Remembering Henry A. Greene
In 1918 sculptor Allan Clark (1896-1950) created a bust of General Greene. The bust was donated first to the Ferry Museum and later to the Lewis Army Museum, where it is now on exhibit.
On March 16, 1929, a memorial tree was planted at the Fort Lewis main gate in honor of Major General Henry A. Greene. The planting was part of a ceremony to dedicate the Boulevard of Remembrance, a tree-lined memorial running from the Nisqually River to Ponders Corner (near the current location of I-5 exit 124). The boulevard honored World War I veterans, organizations, and women who contributed to the war effort. A northern red oak donated by Anna H. Weyerhaeuser (1864-1933) honored Greene. At the tree, a stone with a copper plaque recorded the service of Major General Greene in establishing Camp Lewis and as commander of the 91st Division.

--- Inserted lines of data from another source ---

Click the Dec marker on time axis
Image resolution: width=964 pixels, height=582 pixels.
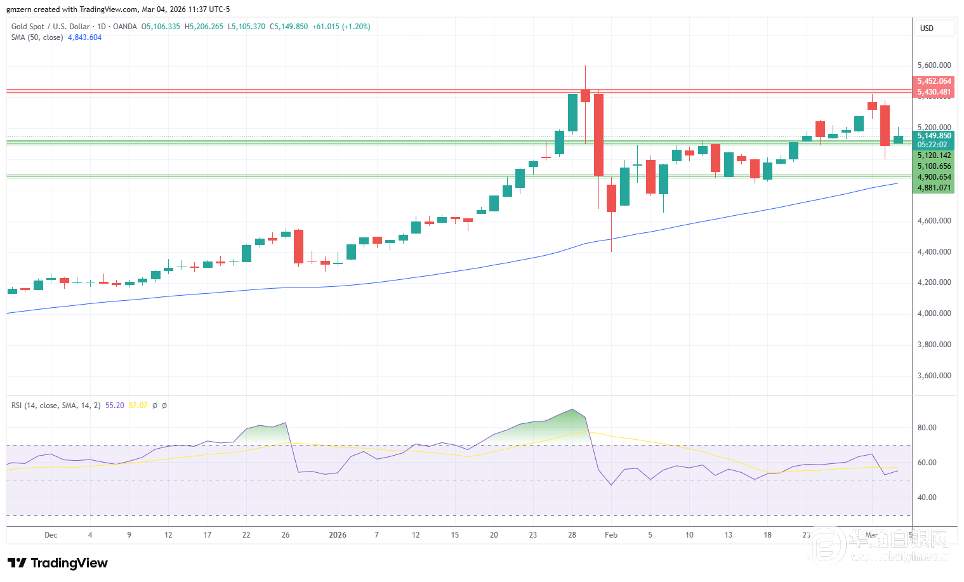(x=50, y=535)

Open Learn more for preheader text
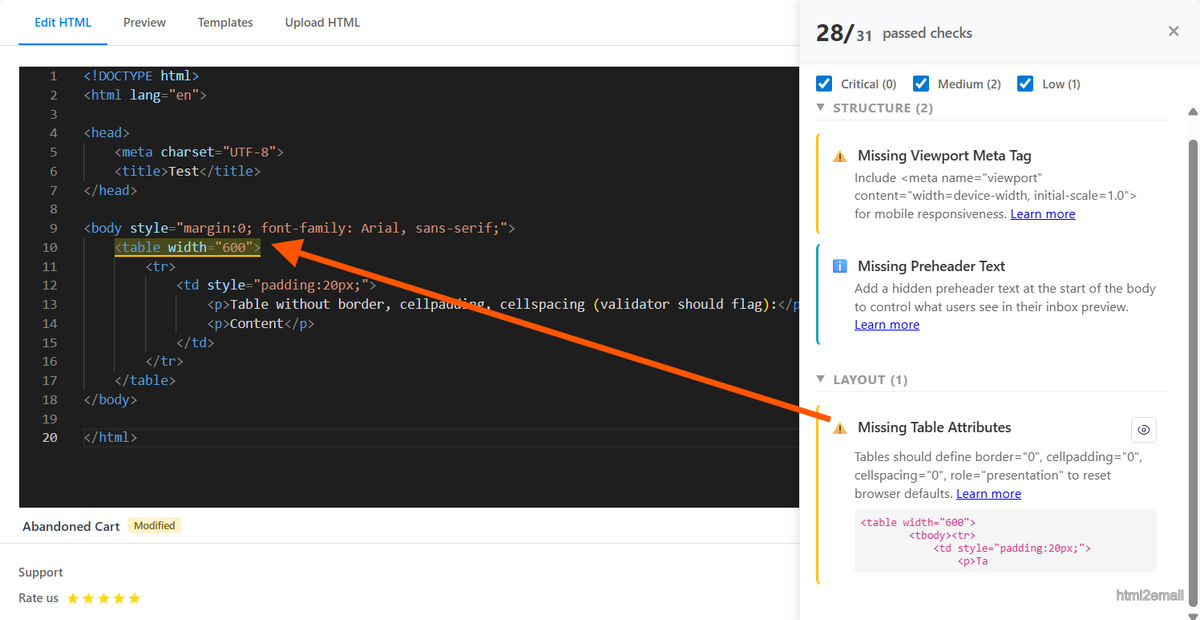(886, 324)

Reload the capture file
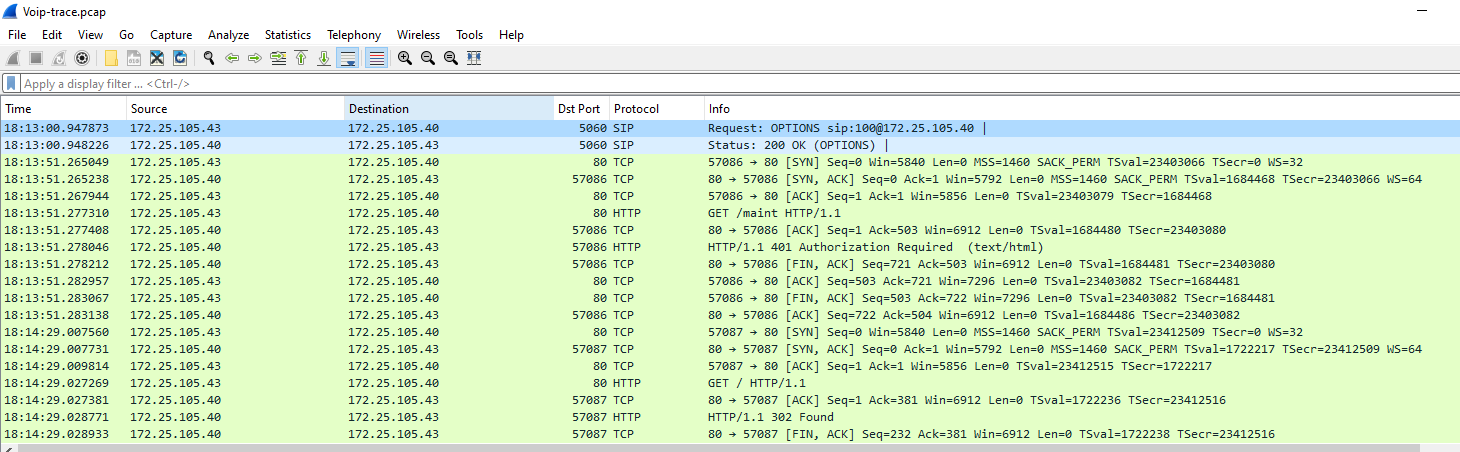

The tree was removed during the construction of Interstate 5 in 1957. Most of the boulevard's trees have been lost to I-5 construction, and none of the surviving trees have retained their plaques recording who they honored.
Also in 1929, the Greene Memorial Association, a citizens group, sought to honor Major General Greene and his strong commitment to Camp Lewis and the local area. The group pushed for a building at Fort Lewis to be named in his honor. Fort Lewis officials identified as most appropriate the Greene Park Salvation Army annex building, standing next to the Red Shield Inn. The Fort Lewis post office was located on the first floor and the second floor became a Masonic hall, Henry A. Greene Lodge No. 250. The Masonic Lodge remained until about 1970, when the building was demolished. Later, a western white pine was planted at the location, and a plaque was inscribed to recall both General Greene and the Masonic Lodge that once stood on the site.
In 1939 several streets at Fort Benjamin Harrison in Indiana were renamed to honor early commanders of the post. Among these was Spring Valley Road, which became Greene Avenue to honor Henry A. Greene, who as a colonel commanded the fort from 1908 to 1910. Among Greene's contributions to Fort Benjamin Harrison was the establishment of a good relationship between the post and nearby communities. Fort Harrison closed in 1996 and the former main post area is now within the city of Lawrence.